## Exercise requirements
1 – Print the part of the post on musical harmony starting with "Today I will" and going on through "maximizing musical possibility.".
2 – Using the post on musical harmony, answer each question below and mark each answer with its letter:
(a) In which journal and year was the discussed paper published?
(b) What does the paper's musical framework try to minimize, and what does it try to maximize?
(c) About how large is the critical interval?
3 – According to the post on musical harmony, why is it doubtful that minimizing dissonance is really the goal, even in Western musical systems? Answer in one to three sentences.

## Given text
* * *

Today I will discuss:
“The structure of musical harmony as an ordered phase of sound: A statistical mechanics approach to music theory” by Jesse Berezovsky in Science Advances (2019). Publicly accessible
I don’t remember where I found this paper, but at some point I wrote it on the back of my hand, so to speak, and it sounds intriguing. This paper uses statistical physics methods to try to explain music. In particular, it’s interested in explaining tuning systems, especially 12 equal divisions of the octave (12edo), as a way of minimizing dissonance while maximizing musical possibility.
Initially I’m quite skeptical, and you should be too. If I were more familiar with world music traditions, I’m sure could point out several traditions that violate this paper’s assumptions, including traditions that don’t use 12edo, and traditions that aren’t clearly trying to minimize dissonance. Even in western musical systems, there’s quite a lot of emphasis on the dissonant major 7th, which calls into question how much minimizing dissonance is really the goal. Nonetheless, it seems an interesting exercise to see how much we can predict from these assumptions, and if the predictions don’t match reality we can later back up and consider where it went wrong.
The framework
The musical framework that the paper proposes, is one where we try to minimize dissonance and maximize entropy.
In this paper, dissonance is defined using the framework established by Plomp & Levelt and others—a framework I’ve previously written about. This theory of dissonance is based on empirical measurements of what intervals people find unpleasant or dissonant. Generally, dissonance is maximized when two pure tones are certain interval apart—let’s call this the critical interval. The critical interval is around 100 cents, but it’s smaller in the high end of our hearing range, and larger in the low end of our hearing range.

* * *

## Information supplied
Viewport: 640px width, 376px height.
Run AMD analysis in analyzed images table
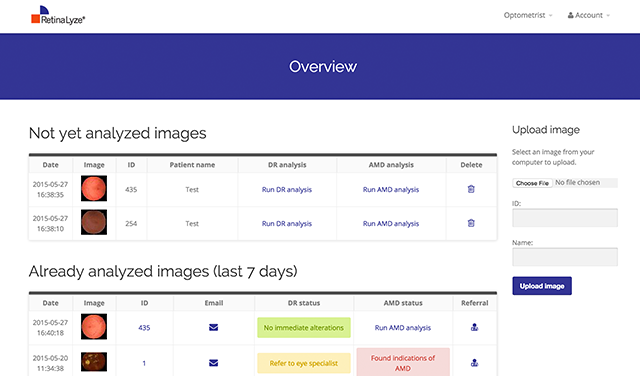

* * *

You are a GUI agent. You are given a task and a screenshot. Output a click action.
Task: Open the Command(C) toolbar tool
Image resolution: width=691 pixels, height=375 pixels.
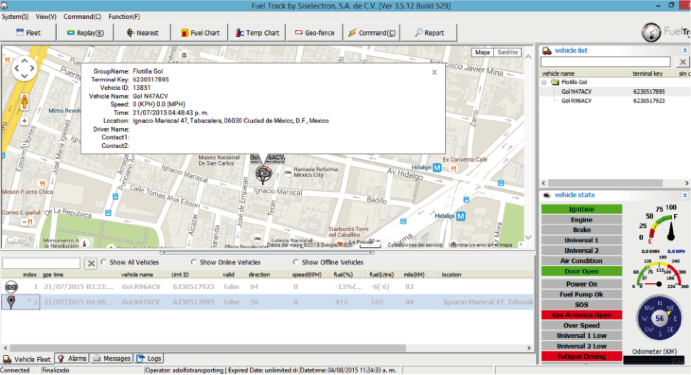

* * *

## Solutions to the exercise
1 –
Today I will discuss:
“The structure of musical harmony as an ordered phase of sound: A statistical mechanics approach to music theory” by Jesse Berezovsky in Science Advances (2019). Publicly accessible
I don’t remember where I found this paper, but at some point I wrote it on the back of my hand, so to speak, and it sounds intriguing. This paper uses statistical physics methods to try to explain music. In particular, it’s interested in explaining tuning systems, especially 12 equal divisions of the octave (12edo), as a way of minimizing dissonance while maximizing musical possibility.

2 –
(a) Science Advances, 2019.
(b) It tries to minimize dissonance and maximize entropy.
(c) Around 100 cents.

3 – Western musical systems place quite a lot of emphasis on the major 7th, which is dissonant. That emphasis calls into question how much minimizing dissonance is really the goal.